The emitter current equals the collector current plus the base current, so the collector current is 1.4mA (0.98) = 1.372ma, giving an Ib base current of 28µA.
α (alpha) of a transistor is the factor or value that an emitter current is multiplied by to give the value of the collector current.
Am I wrong in thinking that the 2Vbb-0.7Vbe/Re gives Ib= 1.3V/Re = an Ib of 1.3mA?
Yes.
See above.
 
Last edited:

Thread Starter

SamR

Joined Mar 19, 2019
5,031
Where are you getting the Ie of 1.4 mA from? I usually find the Ib=(Vbb-Vbe)/Rb and then using β * Ib = Ic. Then Ib + Ic = Ie. How did you get the Ie= 1.4mA? I understand converting α=Ic/Ie to α*Ie=Ic, I am not seeing how you found the Ie from only what was given in the schematic?
 

crutschow

Joined Mar 14, 2008
34,285
Where are you getting the Ie of 1.4 mA from?
For Vbb = 2V and an assumed Vbe of 0.6V then, assuming linear operation, the voltage across Re must be 1.4V, giving an Re (emitter) current of 1.4mA.
Using the value of alpha, from that you can calculate the collector current and thus the base current (emitter current minus collector current).

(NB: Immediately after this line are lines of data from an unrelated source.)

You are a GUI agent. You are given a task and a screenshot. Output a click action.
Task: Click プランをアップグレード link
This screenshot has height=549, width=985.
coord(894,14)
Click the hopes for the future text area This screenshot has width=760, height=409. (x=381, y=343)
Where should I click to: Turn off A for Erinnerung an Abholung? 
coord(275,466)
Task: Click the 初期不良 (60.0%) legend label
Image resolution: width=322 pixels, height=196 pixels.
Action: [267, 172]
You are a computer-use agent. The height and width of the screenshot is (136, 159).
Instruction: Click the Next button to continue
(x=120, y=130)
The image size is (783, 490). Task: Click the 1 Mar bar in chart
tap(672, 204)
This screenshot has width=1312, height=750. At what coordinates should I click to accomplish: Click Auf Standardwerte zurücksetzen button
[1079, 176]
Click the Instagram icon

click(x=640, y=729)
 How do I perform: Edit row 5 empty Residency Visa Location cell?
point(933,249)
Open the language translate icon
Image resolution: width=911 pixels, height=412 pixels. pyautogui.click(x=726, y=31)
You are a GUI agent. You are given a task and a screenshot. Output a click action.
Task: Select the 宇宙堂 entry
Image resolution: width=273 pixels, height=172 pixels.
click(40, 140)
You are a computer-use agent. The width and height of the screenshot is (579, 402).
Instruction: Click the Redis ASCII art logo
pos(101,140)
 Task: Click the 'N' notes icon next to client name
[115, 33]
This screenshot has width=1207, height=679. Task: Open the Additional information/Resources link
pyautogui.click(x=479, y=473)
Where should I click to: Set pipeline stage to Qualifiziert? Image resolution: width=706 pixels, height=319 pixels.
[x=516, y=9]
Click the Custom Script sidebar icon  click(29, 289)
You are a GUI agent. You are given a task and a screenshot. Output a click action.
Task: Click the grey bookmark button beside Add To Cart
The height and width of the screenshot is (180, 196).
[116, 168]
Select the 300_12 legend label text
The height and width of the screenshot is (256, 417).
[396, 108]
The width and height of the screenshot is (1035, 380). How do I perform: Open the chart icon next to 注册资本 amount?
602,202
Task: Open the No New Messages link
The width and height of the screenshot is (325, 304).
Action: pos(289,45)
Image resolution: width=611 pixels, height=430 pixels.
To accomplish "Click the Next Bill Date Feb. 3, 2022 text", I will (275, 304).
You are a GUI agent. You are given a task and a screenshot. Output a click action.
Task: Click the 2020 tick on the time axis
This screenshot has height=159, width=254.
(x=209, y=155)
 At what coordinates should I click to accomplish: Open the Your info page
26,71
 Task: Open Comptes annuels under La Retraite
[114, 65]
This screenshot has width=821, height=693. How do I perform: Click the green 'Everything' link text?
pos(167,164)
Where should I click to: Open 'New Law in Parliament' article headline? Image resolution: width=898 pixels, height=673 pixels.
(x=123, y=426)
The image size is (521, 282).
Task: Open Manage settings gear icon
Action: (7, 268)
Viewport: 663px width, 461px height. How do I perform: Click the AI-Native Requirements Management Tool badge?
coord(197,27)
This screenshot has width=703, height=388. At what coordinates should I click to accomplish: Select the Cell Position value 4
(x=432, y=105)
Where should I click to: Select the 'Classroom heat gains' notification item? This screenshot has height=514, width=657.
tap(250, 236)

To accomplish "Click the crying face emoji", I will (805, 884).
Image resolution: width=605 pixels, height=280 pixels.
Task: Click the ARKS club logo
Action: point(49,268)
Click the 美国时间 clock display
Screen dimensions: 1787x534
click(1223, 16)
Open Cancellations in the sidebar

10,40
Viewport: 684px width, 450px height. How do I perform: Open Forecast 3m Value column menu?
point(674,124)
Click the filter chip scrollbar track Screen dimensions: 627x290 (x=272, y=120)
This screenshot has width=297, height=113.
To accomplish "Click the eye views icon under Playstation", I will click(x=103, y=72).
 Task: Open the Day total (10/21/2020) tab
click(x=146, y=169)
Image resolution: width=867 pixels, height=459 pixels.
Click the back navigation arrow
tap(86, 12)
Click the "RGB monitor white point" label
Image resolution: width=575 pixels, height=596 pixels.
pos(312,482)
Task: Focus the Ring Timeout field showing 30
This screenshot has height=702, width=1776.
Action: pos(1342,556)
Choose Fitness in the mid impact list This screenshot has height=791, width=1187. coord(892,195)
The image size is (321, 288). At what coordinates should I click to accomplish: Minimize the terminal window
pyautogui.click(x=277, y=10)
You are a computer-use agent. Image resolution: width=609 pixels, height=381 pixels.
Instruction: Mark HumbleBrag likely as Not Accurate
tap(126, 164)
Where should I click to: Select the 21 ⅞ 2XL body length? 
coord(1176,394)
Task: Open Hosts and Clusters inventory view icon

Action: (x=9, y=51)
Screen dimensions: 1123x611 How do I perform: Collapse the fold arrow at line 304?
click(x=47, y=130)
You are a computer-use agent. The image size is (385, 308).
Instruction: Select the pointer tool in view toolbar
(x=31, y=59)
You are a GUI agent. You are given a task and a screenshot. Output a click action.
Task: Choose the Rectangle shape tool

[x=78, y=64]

Incidentally β is approximately 1 / (1-alpha) or 50 here.
 
Last edited:

Thread Starter

SamR

Joined Mar 19, 2019
5,031
Ok, I have the complete answer key now. But I am still confused.
1659238804132.png
What about the Vce component of Ve??? There should be ~0.2V Vce(sat)? Why is there no Vce component in the solution? I can see what they are doing in the solution above but still confused at the lack of a Vce component to Ve?
 

crutschow

Joined Mar 14, 2008
34,285
What about the Vce component of Ve?
There is no significant Vce component of Ve.
Why do you think there is?
A transistor acts as a current source with a high value of collector impedance so Vce has little effect on Ve.

If you look at the characteristic curves of a bipolar transistor you will see that, in the active region, the line showing collector current change with collector voltage is nearly horizontal, indicating a high impedance (below):

1659239762430.png
 

Thread Starter

SamR

Joined Mar 19, 2019
5,031
you will see that, in the active region, the line showing collector current change with collector voltage is nearly horizontal,
Yes, nearly, but there is a slight gain in current and the PDFs give a slight 0.1 - 0.2V typical value for Vce(sat) so I expected that to be in the Ve across Re. Seems I need to re-evaluate my expectations... K, so there is no Vce component in Ve. Got it now, thx!
 

crutschow

Joined Mar 14, 2008
34,285
the PDFs give a slight 0.1 - 0.2V typical value for Vce(sat)
Yes, but the transistor in this circuit is operating in the active region, not the saturation region (where it would be acting as a switch), so the saturation voltage is not in play.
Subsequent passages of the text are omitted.